原文摘录
基于强化学习的高效医学虚拟信息提取
Efficient Medical VIE via Reinforcement Learning
June 16, 2025
作者: Lijun Liu, Ruiyang Li, Zhaocheng Liu, Chenglin Zhu, Chong Li, Jiehan Cheng, Qiang Ju, Jian Xie
cs.AI
摘要
视觉信息提取(VIE)将非结构化的文档图像转换为如JSON等结构化格式,这对于医疗应用(如报告分析和在线咨询)至关重要。传统方法依赖于OCR和语言模型,而端到端的多模态模型则直接生成JSON。然而,领域特定的模式和高昂的标注成本限制了它们在医疗VIE中的有效性。我们基于可验证奖励的强化学习(RLVR)框架,仅使用100个标注样本来应对这些挑战。我们的方法确保了数据集的多样性,通过平衡的精确率-召回率奖励机制减少幻觉并提高字段覆盖率,并采用创新的采样策略增强推理能力。通过使用RLVR方法微调Qwen2.5-VL-7B,我们在医疗VIE任务中实现了最先进的性能,显著提升了F1、精确率和召回率。尽管我们的模型在与医疗数据集相似的任务上表现出色,但在不相似的任务上性能下降,凸显了领域特定优化的必要性。案例研究进一步证明了在训练和推理过程中进行推理对VIE的价值。

所给数据
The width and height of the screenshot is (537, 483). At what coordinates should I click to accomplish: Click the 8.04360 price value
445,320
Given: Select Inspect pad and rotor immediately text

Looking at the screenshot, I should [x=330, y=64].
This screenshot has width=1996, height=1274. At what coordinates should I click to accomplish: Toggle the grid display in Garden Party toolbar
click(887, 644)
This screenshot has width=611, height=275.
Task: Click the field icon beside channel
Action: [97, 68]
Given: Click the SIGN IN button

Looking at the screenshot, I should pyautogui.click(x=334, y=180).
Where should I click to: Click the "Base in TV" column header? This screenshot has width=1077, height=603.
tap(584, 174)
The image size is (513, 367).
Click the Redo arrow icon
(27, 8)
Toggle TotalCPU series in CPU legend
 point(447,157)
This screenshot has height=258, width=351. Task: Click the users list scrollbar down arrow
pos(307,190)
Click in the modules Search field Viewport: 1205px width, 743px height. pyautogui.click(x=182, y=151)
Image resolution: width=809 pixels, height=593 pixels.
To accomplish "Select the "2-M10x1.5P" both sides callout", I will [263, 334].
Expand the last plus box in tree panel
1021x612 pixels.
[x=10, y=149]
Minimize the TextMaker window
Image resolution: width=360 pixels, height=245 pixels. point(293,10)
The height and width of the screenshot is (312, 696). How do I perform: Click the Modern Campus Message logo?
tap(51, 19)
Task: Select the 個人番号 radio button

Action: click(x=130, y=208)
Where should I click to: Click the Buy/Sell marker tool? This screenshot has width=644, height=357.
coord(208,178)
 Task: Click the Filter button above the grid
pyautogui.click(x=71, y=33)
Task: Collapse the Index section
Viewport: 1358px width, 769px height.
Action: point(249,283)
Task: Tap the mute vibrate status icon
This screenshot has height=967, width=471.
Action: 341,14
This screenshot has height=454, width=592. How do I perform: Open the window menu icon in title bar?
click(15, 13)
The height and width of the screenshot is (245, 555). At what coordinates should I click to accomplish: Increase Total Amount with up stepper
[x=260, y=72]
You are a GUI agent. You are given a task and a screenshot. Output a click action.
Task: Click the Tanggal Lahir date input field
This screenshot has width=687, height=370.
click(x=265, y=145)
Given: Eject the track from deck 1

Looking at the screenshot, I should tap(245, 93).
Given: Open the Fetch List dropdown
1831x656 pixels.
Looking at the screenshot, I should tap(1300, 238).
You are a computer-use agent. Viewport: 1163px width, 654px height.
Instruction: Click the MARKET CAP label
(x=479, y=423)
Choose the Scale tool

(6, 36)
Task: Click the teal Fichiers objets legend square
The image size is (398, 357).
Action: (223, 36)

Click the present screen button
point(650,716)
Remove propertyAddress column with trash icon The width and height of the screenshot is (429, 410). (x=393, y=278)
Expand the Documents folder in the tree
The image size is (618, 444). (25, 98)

任务列表
1. 在医学视觉信息提取摘要中,作者的方法仅使用了多少个标注样本?
2. 请从医学视觉信息提取摘要的最后一句之后接着续写。
上述数据与医学视觉信息提取摘要无关。

任务结果
1. 仅使用了100个标注样本。

2.
English
Visual Information Extraction (VIE) converts unstructured document images
into structured formats like JSON, critical for medical applications such as
report analysis and online consultations. Traditional methods rely on OCR and
language models, while end-to-end multimodal models offer direct JSON
generation. However, domain-specific schemas and high annotation costs limit
their effectiveness in medical VIE. We base our approach on the Reinforcement
Learning with Verifiable Rewards (RLVR) framework to address these challenges
using only 100 annotated samples. Our approach ensures dataset diversity, a
balanced precision-recall reward mechanism to reduce hallucinations and improve
field coverage, and innovative sampling strategies to enhance reasoning
capabilities. Fine-tuning Qwen2.5-VL-7B with our RLVR method, we achieve
state-of-the-art performance on medical VIE tasks, significantly improving F1,
precision, and recall. While our models excel on tasks similar to medical
datasets, performance drops on dissimilar tasks, highlighting the need for
domain-specific optimization. Case studies further demonstrate the value of
reasoning during training and inference for VIE.